◆ **TEXTO DE LEITURA**

# # # #

A destituição de Dina Boluarte não surpreendeu ninguém que acompanhasse de perto a lenta decomposição do regime. Mais do que uma crise conjuntural, sua queda sintetiza o esgotamento de um modelo político que perdeu toda a capacidade de representação. O Peru vive há anos em uma espécie de limbo institucional: formalmente democrático, mas sem uma democracia vivida, sem cidadãos que se reconheçam em suas autoridades ou nas regras do jogo. A destituição de 10 de outubro foi apenas o último gesto de um sistema que se consome em seu próprio descrédito.
Boluarte chegou ao poder como resultado de um processo anômalo. Ela herdou a presidência após a destituição de Pedro Castillo, o professor rural que havia surgido com a promessa de uma política diferente e acabou devorado por uma estrutura institucional hostil e um Congresso decidido a impedir qualquer tentativa de redistribuir o poder ou questionar os privilégios históricos. A queda de Castillo foi apresentada como uma defesa da ordem constitucional, mas na verdade abriu as portas para um governo sem legitimidade social, sustentado pelas elites econômicas e por uma coalizão parlamentar que nunca escondeu seu desdém pelo voto popular. Desde então, o país ficou nas mãos de um Executivo sem apoio e de um Congresso que se tornou árbitro da política.

# # # #

◆ **INSTRUÇÃO DE TRABALHO A**
Segundo o texto de leitura, em que data ocorreu a destituição de Dina Boluarte?

# # # #

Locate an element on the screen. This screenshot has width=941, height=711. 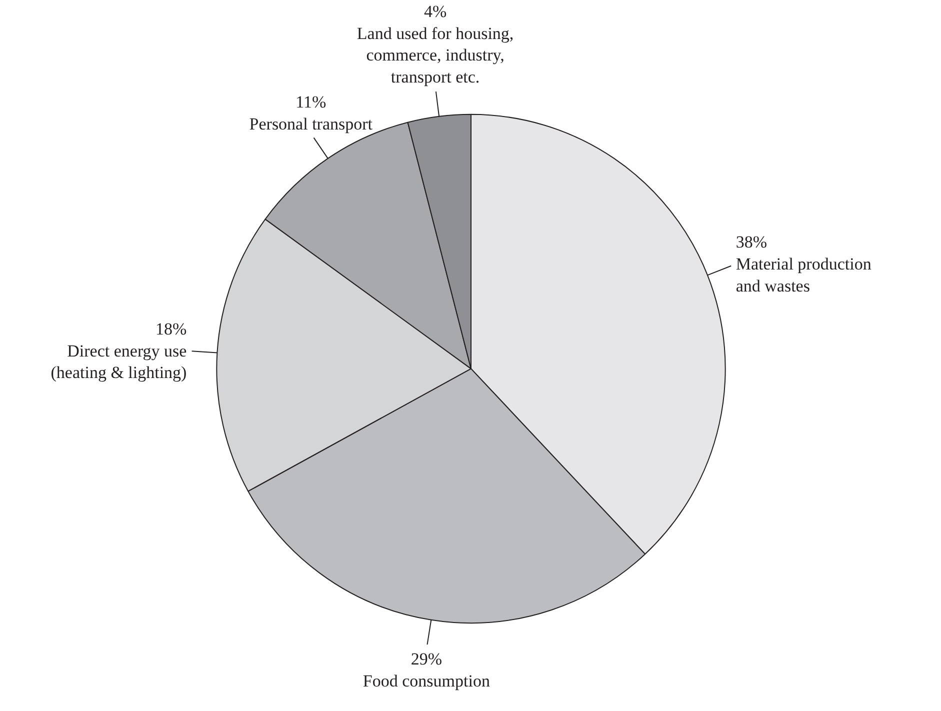
slice-label: Direct energy use (heating & lighting) is located at coordinates (118, 362).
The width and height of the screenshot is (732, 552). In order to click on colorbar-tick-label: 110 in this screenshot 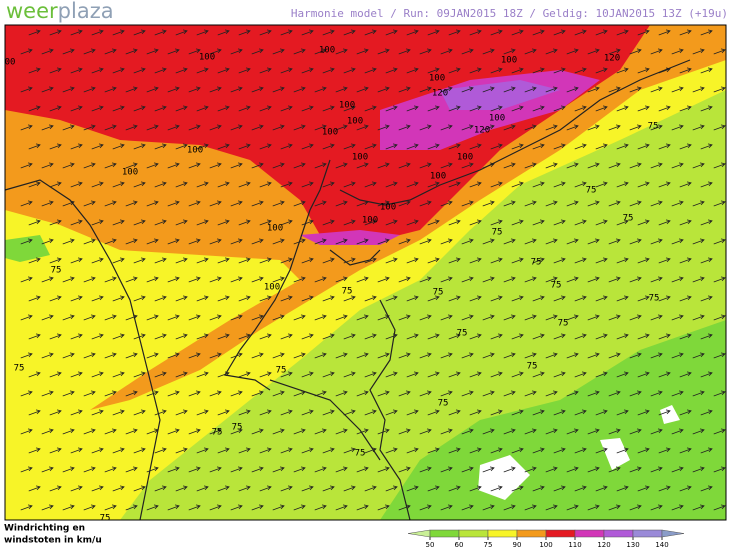, I will do `click(574, 544)`.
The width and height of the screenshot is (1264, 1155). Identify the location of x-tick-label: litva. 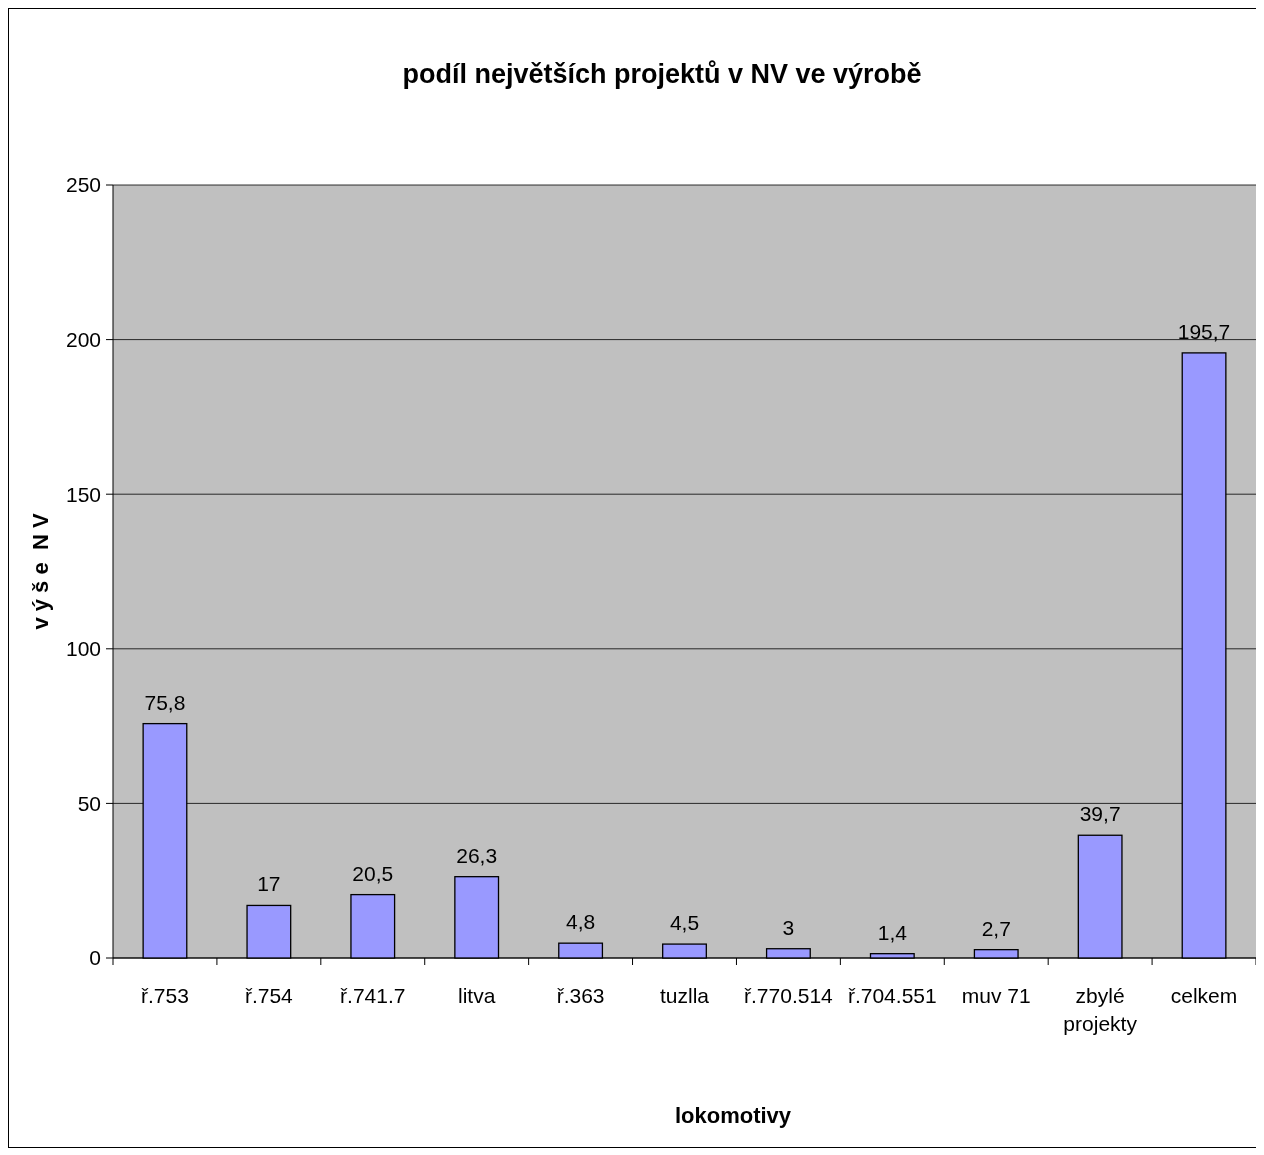
(477, 996).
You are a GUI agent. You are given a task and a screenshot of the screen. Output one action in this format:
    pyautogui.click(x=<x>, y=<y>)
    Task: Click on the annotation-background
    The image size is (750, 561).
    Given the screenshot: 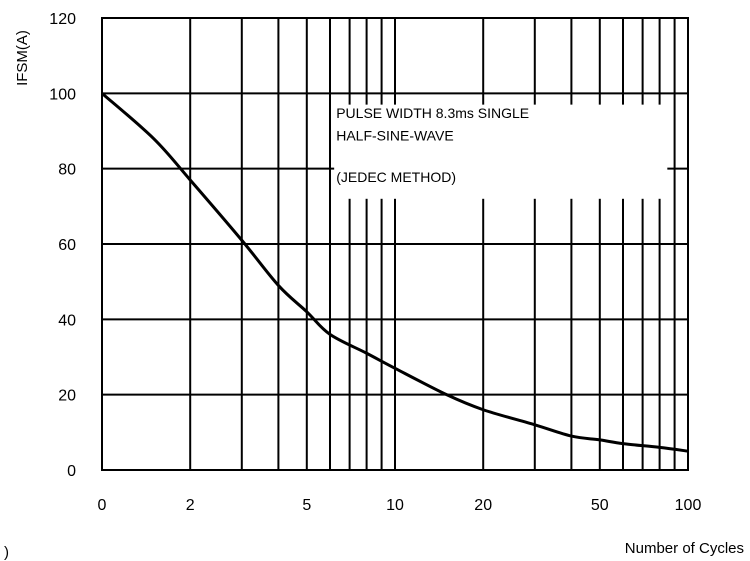 What is the action you would take?
    pyautogui.click(x=501, y=152)
    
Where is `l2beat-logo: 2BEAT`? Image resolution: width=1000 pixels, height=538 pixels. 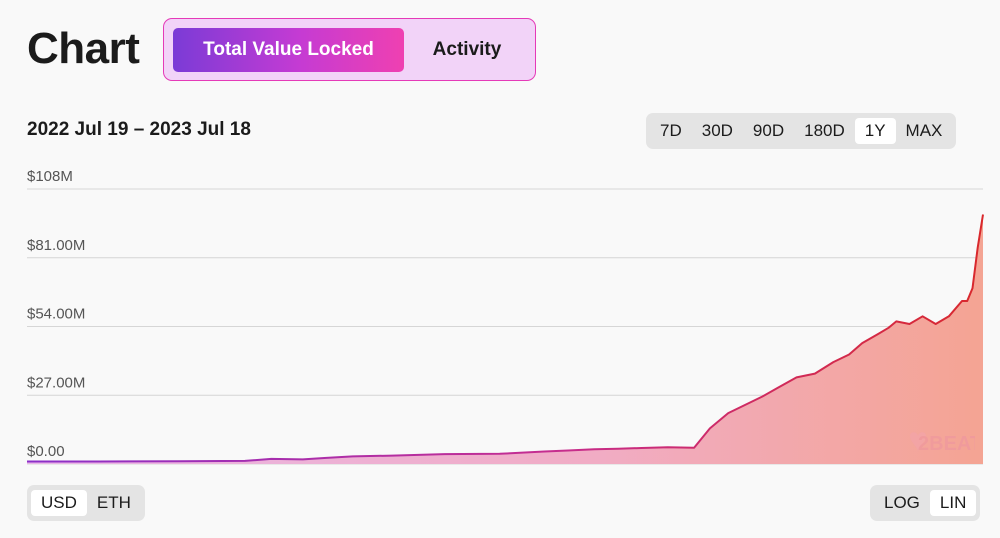 l2beat-logo: 2BEAT is located at coordinates (942, 444).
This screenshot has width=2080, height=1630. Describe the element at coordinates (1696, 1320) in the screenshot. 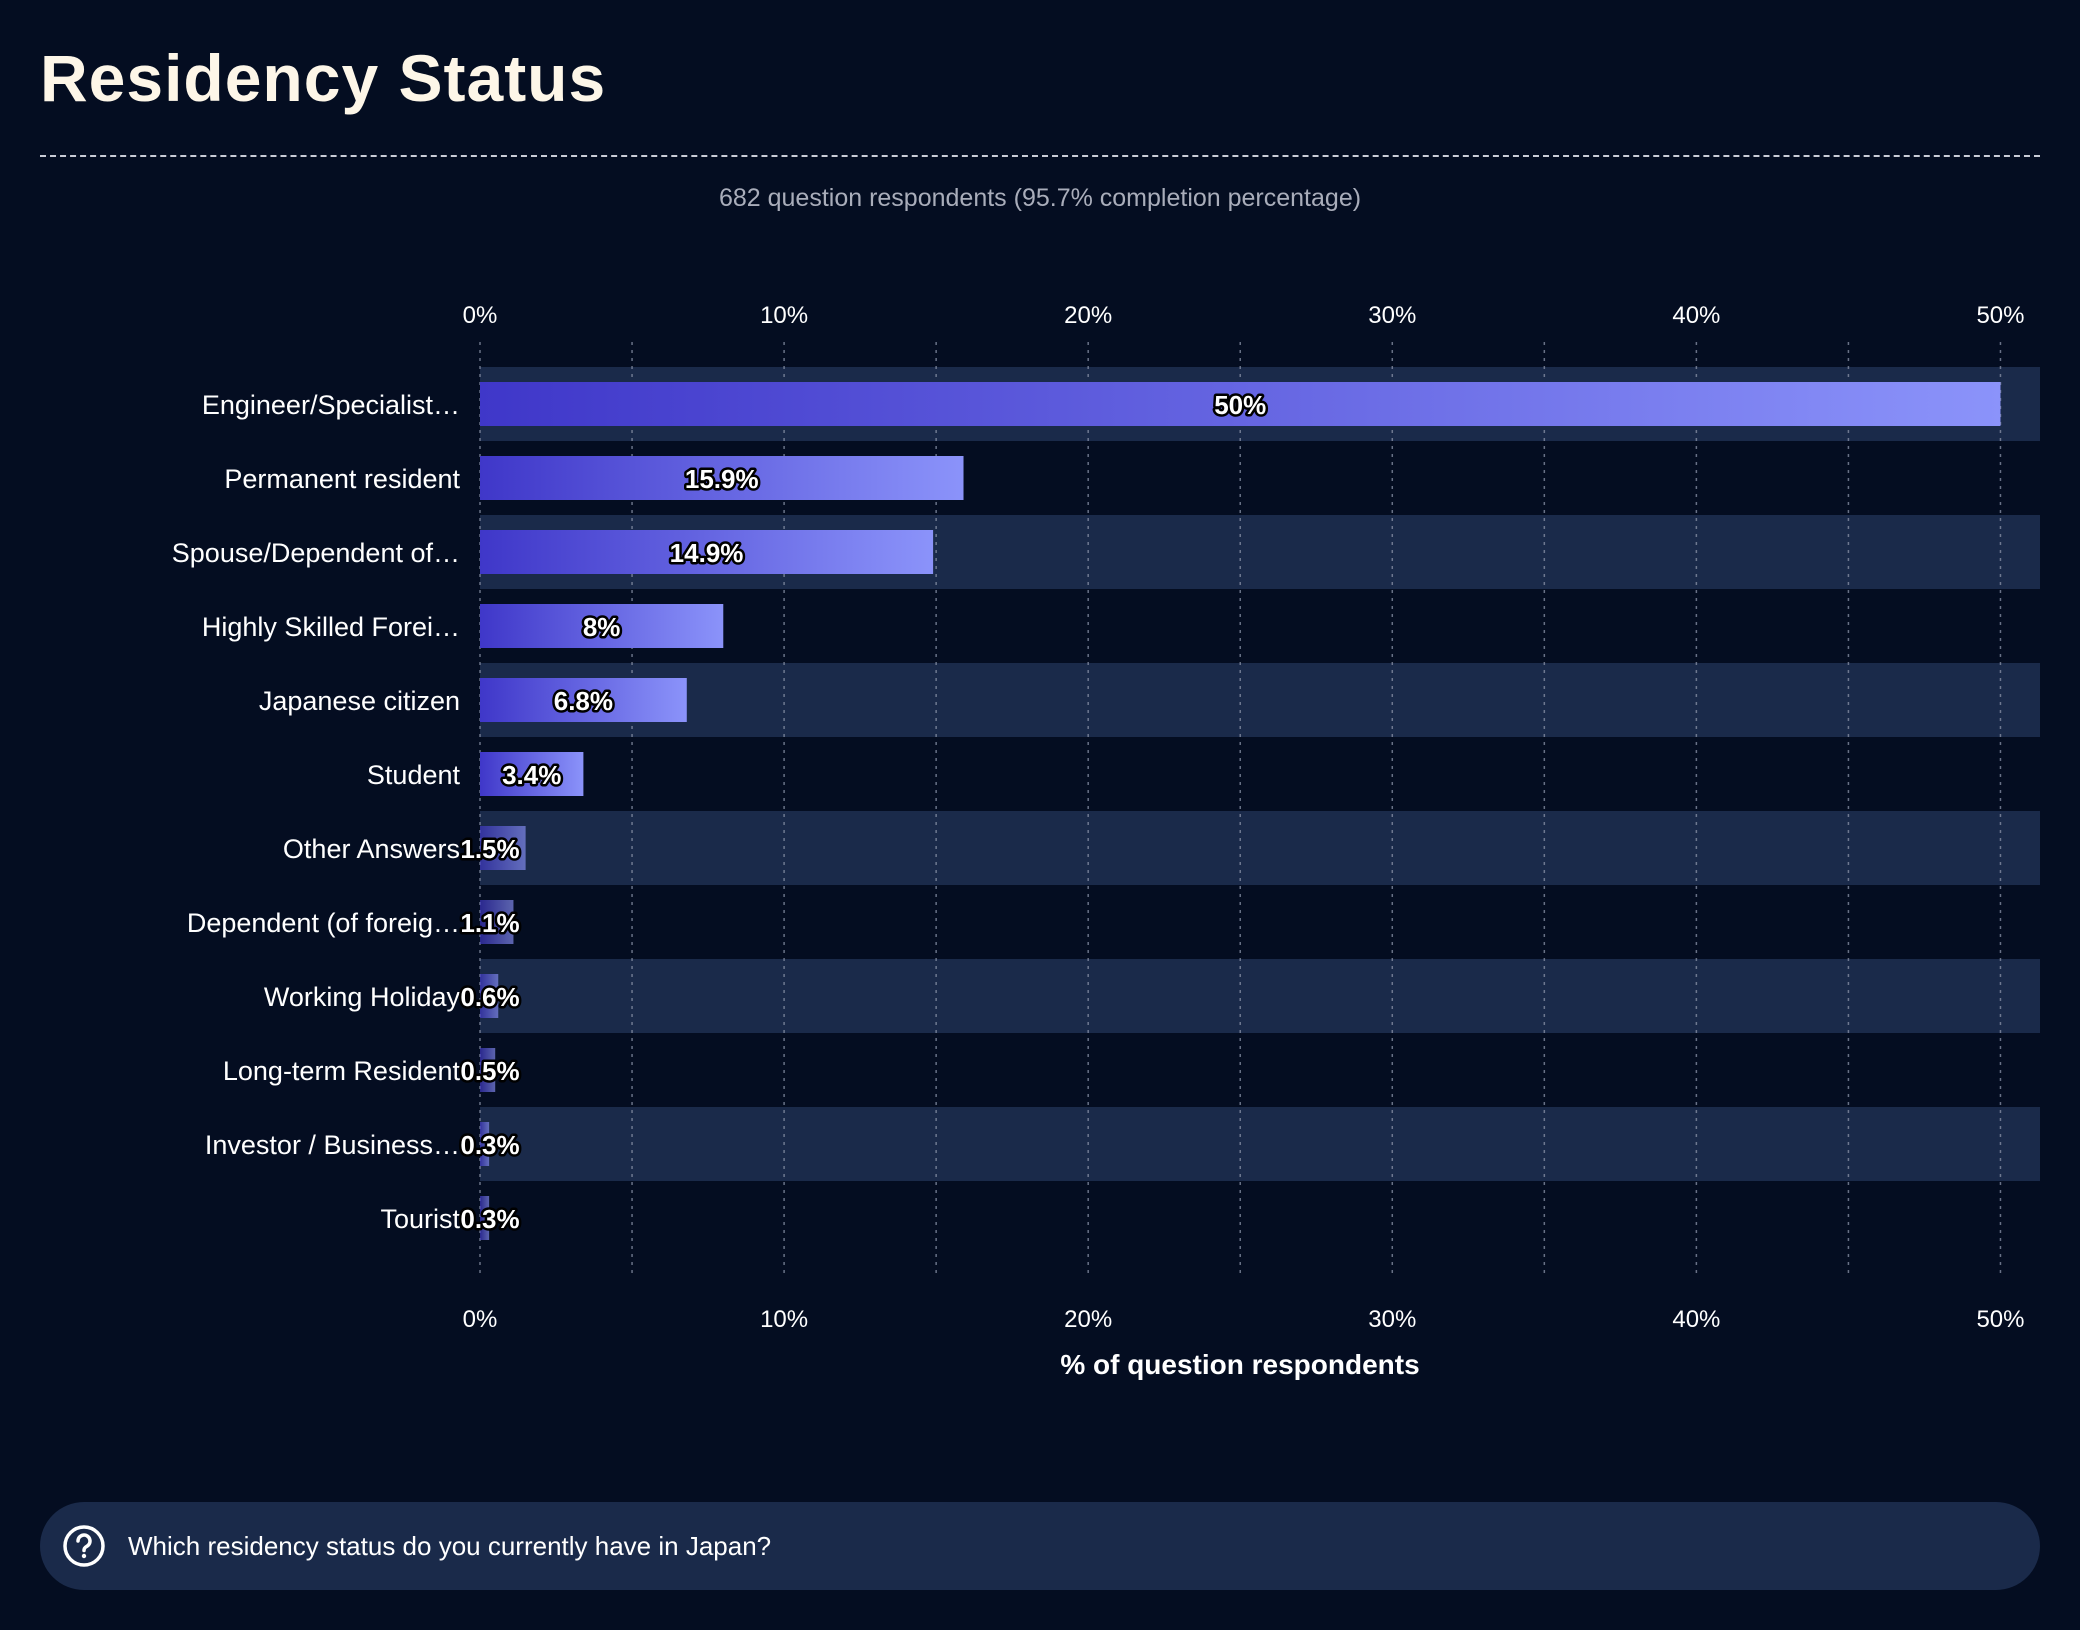

I see `x-tick-label-bottom: 40%` at that location.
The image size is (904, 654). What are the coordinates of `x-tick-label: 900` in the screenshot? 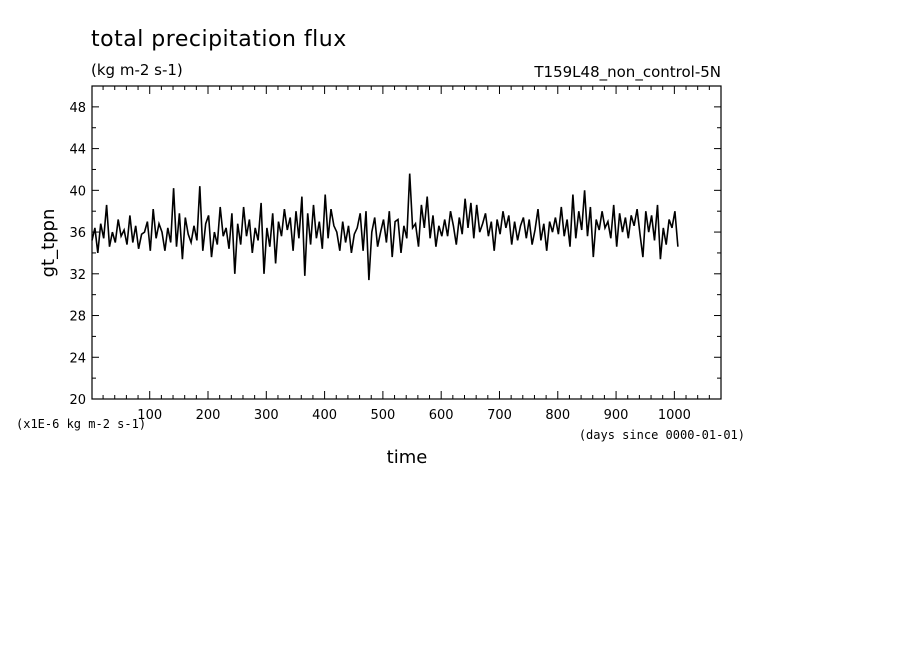 It's located at (616, 416).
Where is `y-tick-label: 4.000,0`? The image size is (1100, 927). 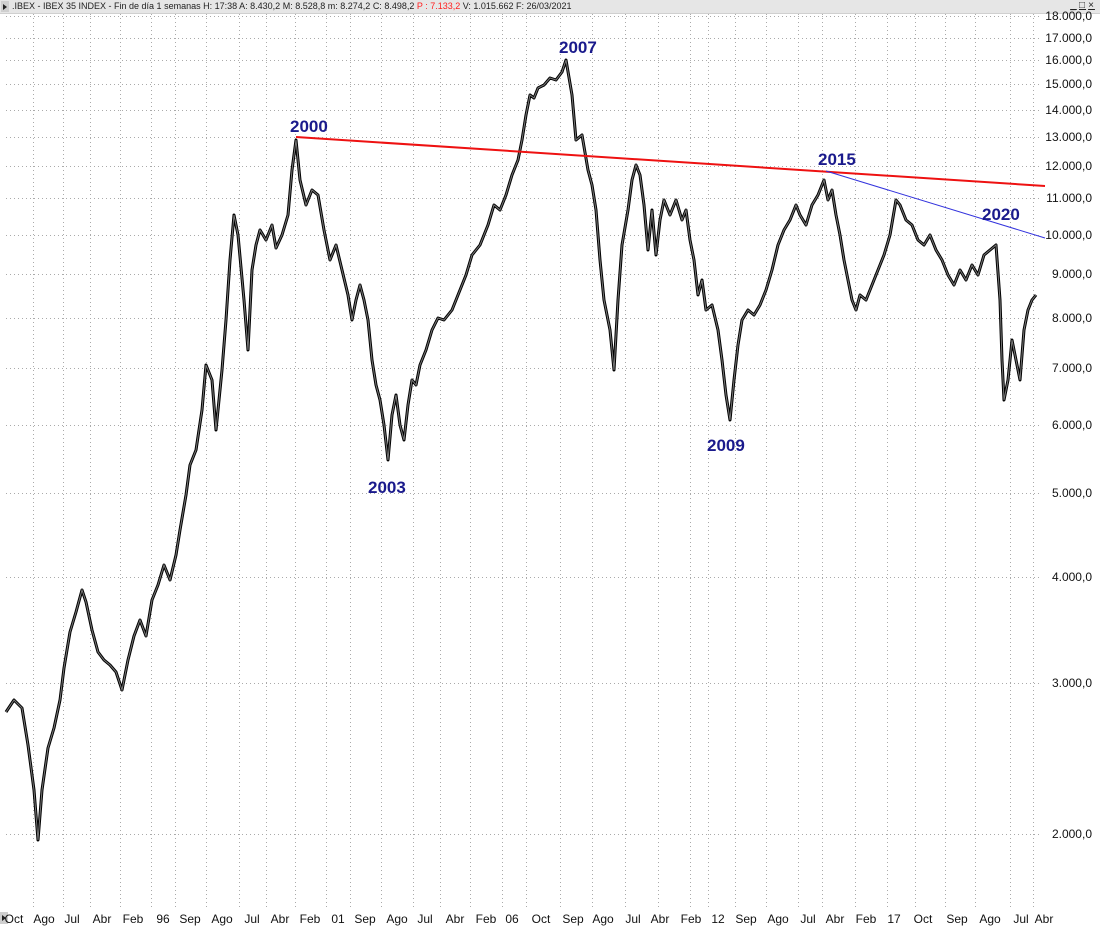 y-tick-label: 4.000,0 is located at coordinates (1072, 577).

# # # #

◆ **INSTRUÇÃO DE TRABALHO B**
Organize em uma tabela Markdown, com as colunas Número e Linha da entrada, as linhas das entradas desde a linha com "This screenshot has width=2080, height=1630." até a linha com "at that location.", inclusive. Deixe de fora as linhas em branco e as imagens.

◆ **RESPOSTA A**
Em 10 de outubro.

◆ **RESPOSTA B**
| Número | Linha da entrada |
|---|---|
| 1 | This screenshot has width=2080, height=1630. Describe the element at coordinates (1696, 1320) in the screenshot.  |
| 2 | I see `x-tick-label-bottom: 40%` at that location. |